Other / General Medicine
Joshua Gassmann, MD
Resident Physician
University of Kansas Medical Center
Kansas City, Kansas, United States
Evelyn Qin, MD, MPH
Assistant Professor, Medical Director of Oncology Rehabilitation
University of Kansas Medical Center
Kansas City, Kansas, United States
Sam Detwiler, MD
Resident Physician
University of Kansas Medical Center
Kansas City, Kansas, United States
Joshua Gassmann, MD
University of Kansas Medical Center
Prairie Village, Kansas, United States
A 56-year-old male with past medical history of metastatic rectal cancer on surveillance presented to an outpatient oncology rehab clinic with new onset lower back pain with radiation of the pain into the left lower extremity. Initial MRI showed L5-S1 anterolisthesis with S1 spondylolisthesis and moderate L5-S2 neuroforaminal stenosis. Electromyography was consistent with left-sided lumbosacral radiculopathy at S1. The patient underwent L5-S1 and repeat L5-S1 and S1-2 TFESI with no improvement of symptoms. Patient continued to have worsening pain, not responsive to pain medications, neuropathic medications, and physical therapy. Repeat imaging several months later revealed new soft tissue nodularity along the piriformis muscle with involvement of the sciatic nerve. Biopsy confirmed a malignant peripheral nerve sheath tumor consistent with recurrence of rectal cancer. The patient is now undergoing palliative radiation therapy for pain control.

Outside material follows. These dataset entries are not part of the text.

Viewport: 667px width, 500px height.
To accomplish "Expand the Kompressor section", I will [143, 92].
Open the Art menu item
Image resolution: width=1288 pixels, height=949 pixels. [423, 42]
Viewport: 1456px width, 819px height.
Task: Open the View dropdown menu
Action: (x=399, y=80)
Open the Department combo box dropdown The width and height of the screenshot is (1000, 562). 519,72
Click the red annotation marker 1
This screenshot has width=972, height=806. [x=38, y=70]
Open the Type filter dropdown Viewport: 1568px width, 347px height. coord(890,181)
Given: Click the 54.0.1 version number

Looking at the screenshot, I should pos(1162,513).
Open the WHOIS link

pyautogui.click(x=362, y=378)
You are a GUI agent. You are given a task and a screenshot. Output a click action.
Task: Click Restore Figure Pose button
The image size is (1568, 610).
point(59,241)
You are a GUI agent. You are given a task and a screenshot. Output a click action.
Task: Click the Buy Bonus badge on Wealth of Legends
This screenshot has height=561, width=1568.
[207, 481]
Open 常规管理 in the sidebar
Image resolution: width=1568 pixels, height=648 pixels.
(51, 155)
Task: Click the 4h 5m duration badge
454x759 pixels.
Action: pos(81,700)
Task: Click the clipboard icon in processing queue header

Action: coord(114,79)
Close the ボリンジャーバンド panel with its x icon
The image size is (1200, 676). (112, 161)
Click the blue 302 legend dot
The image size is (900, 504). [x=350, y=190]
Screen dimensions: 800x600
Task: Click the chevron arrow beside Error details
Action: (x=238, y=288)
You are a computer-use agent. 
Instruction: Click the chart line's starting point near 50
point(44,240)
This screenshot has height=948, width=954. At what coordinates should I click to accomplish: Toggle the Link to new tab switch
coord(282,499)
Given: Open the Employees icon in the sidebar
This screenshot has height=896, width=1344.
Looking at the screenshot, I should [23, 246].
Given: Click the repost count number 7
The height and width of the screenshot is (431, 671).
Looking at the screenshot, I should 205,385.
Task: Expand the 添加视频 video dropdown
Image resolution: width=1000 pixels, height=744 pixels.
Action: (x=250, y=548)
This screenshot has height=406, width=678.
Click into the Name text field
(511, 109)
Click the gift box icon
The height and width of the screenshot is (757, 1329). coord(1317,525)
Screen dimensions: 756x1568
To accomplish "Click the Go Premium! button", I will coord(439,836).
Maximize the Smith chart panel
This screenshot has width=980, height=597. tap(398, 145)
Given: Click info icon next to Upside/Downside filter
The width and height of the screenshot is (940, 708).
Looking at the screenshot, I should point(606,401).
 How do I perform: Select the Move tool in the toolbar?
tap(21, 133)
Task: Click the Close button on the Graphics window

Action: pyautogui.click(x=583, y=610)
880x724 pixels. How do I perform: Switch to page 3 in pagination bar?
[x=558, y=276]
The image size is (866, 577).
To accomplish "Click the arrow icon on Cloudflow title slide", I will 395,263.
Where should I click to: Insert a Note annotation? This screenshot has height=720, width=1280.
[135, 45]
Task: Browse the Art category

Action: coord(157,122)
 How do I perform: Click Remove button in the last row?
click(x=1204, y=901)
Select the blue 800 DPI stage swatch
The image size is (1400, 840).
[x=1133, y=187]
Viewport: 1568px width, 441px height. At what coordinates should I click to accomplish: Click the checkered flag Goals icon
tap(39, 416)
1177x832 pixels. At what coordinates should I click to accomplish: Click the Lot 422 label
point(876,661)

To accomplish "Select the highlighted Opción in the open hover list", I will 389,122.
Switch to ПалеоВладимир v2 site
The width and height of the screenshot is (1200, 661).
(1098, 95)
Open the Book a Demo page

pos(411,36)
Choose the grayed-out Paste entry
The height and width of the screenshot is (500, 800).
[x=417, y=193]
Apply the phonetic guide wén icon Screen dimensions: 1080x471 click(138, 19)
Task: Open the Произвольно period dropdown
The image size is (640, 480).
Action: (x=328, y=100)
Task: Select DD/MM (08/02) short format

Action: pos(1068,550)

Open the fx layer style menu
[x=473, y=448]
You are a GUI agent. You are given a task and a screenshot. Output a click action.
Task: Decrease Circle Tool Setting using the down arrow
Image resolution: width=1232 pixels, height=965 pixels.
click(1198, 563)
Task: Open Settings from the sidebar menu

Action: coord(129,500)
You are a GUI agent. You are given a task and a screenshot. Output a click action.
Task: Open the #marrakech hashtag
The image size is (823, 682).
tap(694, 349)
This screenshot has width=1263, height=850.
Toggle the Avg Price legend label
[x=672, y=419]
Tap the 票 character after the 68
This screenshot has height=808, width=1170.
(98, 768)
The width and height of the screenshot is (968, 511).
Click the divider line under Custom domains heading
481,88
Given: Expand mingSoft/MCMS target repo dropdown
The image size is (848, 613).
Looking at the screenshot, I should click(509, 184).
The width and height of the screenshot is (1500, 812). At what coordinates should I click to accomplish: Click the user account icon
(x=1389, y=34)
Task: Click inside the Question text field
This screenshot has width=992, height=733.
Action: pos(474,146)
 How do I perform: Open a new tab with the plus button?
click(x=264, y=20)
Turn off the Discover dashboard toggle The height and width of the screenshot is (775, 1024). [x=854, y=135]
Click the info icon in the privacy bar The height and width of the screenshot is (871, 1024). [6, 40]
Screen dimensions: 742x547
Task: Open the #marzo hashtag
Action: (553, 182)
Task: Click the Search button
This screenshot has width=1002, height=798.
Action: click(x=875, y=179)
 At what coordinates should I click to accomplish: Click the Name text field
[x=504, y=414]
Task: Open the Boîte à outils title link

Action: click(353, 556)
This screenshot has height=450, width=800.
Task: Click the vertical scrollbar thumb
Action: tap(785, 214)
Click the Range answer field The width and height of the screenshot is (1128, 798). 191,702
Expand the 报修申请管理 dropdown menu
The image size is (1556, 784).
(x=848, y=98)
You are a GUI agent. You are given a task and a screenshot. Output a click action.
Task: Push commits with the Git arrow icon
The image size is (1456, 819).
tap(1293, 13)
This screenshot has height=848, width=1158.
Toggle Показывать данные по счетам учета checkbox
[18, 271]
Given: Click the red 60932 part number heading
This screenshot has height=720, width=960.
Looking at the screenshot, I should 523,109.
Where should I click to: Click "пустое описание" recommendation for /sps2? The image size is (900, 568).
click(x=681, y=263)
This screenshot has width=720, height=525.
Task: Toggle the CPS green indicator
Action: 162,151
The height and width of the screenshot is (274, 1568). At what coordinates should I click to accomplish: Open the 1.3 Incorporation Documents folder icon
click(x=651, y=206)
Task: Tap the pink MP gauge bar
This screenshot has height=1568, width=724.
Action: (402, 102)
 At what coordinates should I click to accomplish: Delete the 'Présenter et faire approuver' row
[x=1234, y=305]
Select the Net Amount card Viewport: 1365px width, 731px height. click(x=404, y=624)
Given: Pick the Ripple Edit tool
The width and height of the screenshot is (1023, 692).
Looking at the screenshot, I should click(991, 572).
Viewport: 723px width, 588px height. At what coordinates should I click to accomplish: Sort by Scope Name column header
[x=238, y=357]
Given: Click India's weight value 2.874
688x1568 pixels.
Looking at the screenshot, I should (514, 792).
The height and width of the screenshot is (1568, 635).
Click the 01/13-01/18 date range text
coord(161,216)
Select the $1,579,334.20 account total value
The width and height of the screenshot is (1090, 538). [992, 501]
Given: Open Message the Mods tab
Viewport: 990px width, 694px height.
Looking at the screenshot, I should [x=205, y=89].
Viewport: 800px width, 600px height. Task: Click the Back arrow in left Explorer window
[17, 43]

Discussions: This case highlights the diagnostic challenge of distinguishing radiculopathy due to degenerative spine disease from symptoms secondary to malignancy. While the patient’s presentation was initially consistent with classic radiculopathy, progression of pain despite appropriate conservative measures prompted further investigation. Repeat imaging identified a malignant peripheral nerve sheath tumor involving the sciatic nerve, representing an unusual cause of radicular symptoms in the setting of metastatic rectal cancer.
Conclusions: Patients with a history of cancer should be monitored closely for new or progressing pain symptoms, even when they mimic common conditions such as lumbar radiculopathy. New onset or worsening of existing symptoms may present as the first signs of progression of disease or disease recurrence. This case underscores the importance of maintaining a broad differential diagnosis in oncology patients and considering malignant etiologies when symptoms fail to respond to conventional treatment.